* _EXTRACTED ENTRIES_

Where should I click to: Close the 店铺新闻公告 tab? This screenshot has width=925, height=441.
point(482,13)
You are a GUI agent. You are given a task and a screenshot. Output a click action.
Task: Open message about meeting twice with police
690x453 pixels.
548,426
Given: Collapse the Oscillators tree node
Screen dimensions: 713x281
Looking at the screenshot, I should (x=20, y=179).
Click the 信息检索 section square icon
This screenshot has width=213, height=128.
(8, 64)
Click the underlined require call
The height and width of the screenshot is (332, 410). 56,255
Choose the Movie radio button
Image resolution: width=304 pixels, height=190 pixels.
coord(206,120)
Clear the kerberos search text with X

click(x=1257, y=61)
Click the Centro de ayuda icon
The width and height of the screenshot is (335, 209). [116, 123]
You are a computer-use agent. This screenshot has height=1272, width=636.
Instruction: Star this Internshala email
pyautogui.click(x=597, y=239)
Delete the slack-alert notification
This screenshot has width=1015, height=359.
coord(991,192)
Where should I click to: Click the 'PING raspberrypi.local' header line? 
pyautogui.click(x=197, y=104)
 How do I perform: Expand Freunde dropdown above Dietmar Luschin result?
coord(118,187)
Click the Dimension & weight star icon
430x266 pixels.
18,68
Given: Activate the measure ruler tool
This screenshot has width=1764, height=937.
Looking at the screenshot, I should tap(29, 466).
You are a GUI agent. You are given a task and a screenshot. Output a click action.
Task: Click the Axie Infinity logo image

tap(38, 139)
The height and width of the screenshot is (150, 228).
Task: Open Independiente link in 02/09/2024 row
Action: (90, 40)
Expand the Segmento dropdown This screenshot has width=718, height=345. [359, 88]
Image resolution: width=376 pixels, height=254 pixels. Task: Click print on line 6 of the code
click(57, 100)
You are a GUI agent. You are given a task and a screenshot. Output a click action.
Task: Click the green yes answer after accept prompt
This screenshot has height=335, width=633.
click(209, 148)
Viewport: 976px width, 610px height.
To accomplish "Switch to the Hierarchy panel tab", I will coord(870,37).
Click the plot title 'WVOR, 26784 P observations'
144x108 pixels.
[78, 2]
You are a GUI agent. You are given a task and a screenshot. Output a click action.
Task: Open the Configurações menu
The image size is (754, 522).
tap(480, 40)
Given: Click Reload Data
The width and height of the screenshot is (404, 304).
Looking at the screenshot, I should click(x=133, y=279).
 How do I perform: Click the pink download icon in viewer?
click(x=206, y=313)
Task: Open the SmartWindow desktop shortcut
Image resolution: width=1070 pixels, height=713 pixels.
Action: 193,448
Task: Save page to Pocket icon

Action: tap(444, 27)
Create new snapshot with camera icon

* _ASSIGNED TASK_
Copy out the data shown above in full. Match it exactly.

* _COMPLETED EXERCISE_
Where should I click to: Close the 店铺新闻公告 tab? This screenshot has width=925, height=441.
point(482,13)
You are a GUI agent. You are given a task and a screenshot. Output a click action.
Task: Open message about meeting twice with police
690x453 pixels.
548,426
Given: Collapse the Oscillators tree node
Screen dimensions: 713x281
Looking at the screenshot, I should (x=20, y=179).
Click the 信息检索 section square icon
This screenshot has width=213, height=128.
(8, 64)
Click the underlined require call
The height and width of the screenshot is (332, 410). 56,255
Choose the Movie radio button
Image resolution: width=304 pixels, height=190 pixels.
coord(206,120)
Clear the kerberos search text with X

click(x=1257, y=61)
Click the Centro de ayuda icon
The width and height of the screenshot is (335, 209). [116, 123]
You are a computer-use agent. This screenshot has height=1272, width=636.
Instruction: Star this Internshala email
pyautogui.click(x=597, y=239)
Delete the slack-alert notification
This screenshot has width=1015, height=359.
coord(991,192)
Where should I click to: Click the 'PING raspberrypi.local' header line? 
pyautogui.click(x=197, y=104)
 How do I perform: Expand Freunde dropdown above Dietmar Luschin result?
coord(118,187)
Click the Dimension & weight star icon
430x266 pixels.
18,68
Given: Activate the measure ruler tool
This screenshot has width=1764, height=937.
Looking at the screenshot, I should tap(29, 466).
You are a GUI agent. You are given a task and a screenshot. Output a click action.
Task: Click the Axie Infinity logo image

tap(38, 139)
The height and width of the screenshot is (150, 228).
Task: Open Independiente link in 02/09/2024 row
Action: (90, 40)
Expand the Segmento dropdown This screenshot has width=718, height=345. [359, 88]
Image resolution: width=376 pixels, height=254 pixels. Task: Click print on line 6 of the code
click(57, 100)
You are a GUI agent. You are given a task and a screenshot. Output a click action.
Task: Click the green yes answer after accept prompt
This screenshot has height=335, width=633.
click(209, 148)
Viewport: 976px width, 610px height.
To accomplish "Switch to the Hierarchy panel tab", I will coord(870,37).
Click the plot title 'WVOR, 26784 P observations'
144x108 pixels.
[78, 2]
You are a GUI agent. You are given a task and a screenshot. Output a click action.
Task: Open the Configurações menu
The image size is (754, 522).
tap(480, 40)
Given: Click Reload Data
The width and height of the screenshot is (404, 304).
Looking at the screenshot, I should click(x=133, y=279).
 How do I perform: Click the pink download icon in viewer?
click(x=206, y=313)
Task: Open the SmartWindow desktop shortcut
Image resolution: width=1070 pixels, height=713 pixels.
Action: 193,448
Task: Save page to Pocket icon

Action: tap(444, 27)
Create new snapshot with camera icon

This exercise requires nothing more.